遍历列表字典并返回相同索引处的字符

Question

Working on printing a vertical column from a matrix passed as a string.

I've created a dictionary and assigned each row of the matrix as a value in the dict then bracketed to create a dictionary of lists.

Would like to iterate through each key in the dict and append the value of the given index (eg if value is 'ab c', return 'a' for 1, ' ' for 2...) but all I keep getting is:

[['a b c '], ['a b c '], ['a b c ']]

Or variations on this when I fiddle with it. It never seems to get past row 1, although each value is clearly a different row in the matrix.

Appreciate any help.

def column (str, index):
    output = []
    li = str.split("\n")
    row_dict = {
            1: [li[0]],
            2: [li[1]],
            3: [li[2]] 
            }
    for key in row_dict:
        output.append(row_dict[index])
    return output

str = "a b c \n d e f \n g h i"
column(str, 1)

Answer 1

As far as I can see, the only issue with your code is that you are appending the dictionary value (which is a row, and not the actual value, for example it is getting the row at key = 'index', rather than the value at location 'index' in each of the dictionaries) to output, when you want to assign a particular value from each row... this is what you should be doing:

for key in row_dict:
    output.append(row_dict[key].split()[index])
    print (row_dict[key].split()[index])

For index=1, this will print:

b
e
h

This does three things in one statement:

1. gets the string stored at key='key' from dictionary
2. splits your string into individual characters (so you can extract them more easily)
3. Gets the character/word at the index specified by your parameters.

Answer 2

First, split on "\n " because you seem to have a whitespace after each newline.

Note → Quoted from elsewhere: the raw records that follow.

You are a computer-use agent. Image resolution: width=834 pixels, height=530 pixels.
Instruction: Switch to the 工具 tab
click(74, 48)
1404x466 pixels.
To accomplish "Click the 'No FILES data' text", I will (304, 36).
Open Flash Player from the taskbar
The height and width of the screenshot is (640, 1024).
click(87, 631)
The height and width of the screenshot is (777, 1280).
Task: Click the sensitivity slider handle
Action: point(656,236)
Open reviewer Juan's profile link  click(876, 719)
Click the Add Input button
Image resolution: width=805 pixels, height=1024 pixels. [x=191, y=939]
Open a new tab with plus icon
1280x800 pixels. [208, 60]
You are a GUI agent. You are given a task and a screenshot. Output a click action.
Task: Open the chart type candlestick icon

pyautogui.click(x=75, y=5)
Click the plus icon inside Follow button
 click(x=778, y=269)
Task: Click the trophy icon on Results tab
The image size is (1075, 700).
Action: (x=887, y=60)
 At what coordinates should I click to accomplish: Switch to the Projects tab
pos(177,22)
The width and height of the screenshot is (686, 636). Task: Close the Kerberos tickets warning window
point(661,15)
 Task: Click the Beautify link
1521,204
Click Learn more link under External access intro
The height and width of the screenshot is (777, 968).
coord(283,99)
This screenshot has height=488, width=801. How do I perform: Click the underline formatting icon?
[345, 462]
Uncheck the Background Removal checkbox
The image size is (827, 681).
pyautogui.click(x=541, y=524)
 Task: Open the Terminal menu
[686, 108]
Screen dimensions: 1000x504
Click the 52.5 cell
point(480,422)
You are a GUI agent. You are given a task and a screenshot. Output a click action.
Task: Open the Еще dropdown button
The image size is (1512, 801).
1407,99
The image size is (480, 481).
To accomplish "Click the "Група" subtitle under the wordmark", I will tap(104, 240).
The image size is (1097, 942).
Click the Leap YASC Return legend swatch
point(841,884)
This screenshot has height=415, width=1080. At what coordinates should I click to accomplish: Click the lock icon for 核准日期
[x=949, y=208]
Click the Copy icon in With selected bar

Getting the nth item of each row is pretty straightforward if you use list comprehensions, eg [row[index] for row in s.split("\n ")] .

Altogether:

>>> def column (s, index):
    return [row[index] for row in s.split("\n ")]

>>> s = "a b c \n d e f \n g h i"
>>> column(s, 1)
[' ', ' ', ' ']

Or, if you want it to be 1-indexed (like in the example in the question) instead of 0-indexed:

>>> def column (s, index):
    return [row[index-1] for row in s.split("\n ")]

>>> s = "a b c \n d e f \n g h i"
>>> column(s, 1)
['a', 'd', 'g']

Answer 3

You probably forgot to mention the key on which you were iterating. Your function should be something like:

def column(str, index):
    output = []
    li = str.split("\n")
    row_dict = {
            1: li[0].lstrip().split(' '),
            2: li[1].strip().split(' '),
            3: li[2].strip().split(' ')
    }
    for key in row_dict:
        output.append(row_dict[key][index])
    return output

Also, note that you were adding extra [] to the values of the row_dict . Finally, iterable objects in Python start from a 0th index, so you would call your function like column("ab c \ndef \nghi", 0) .

Hope it helps.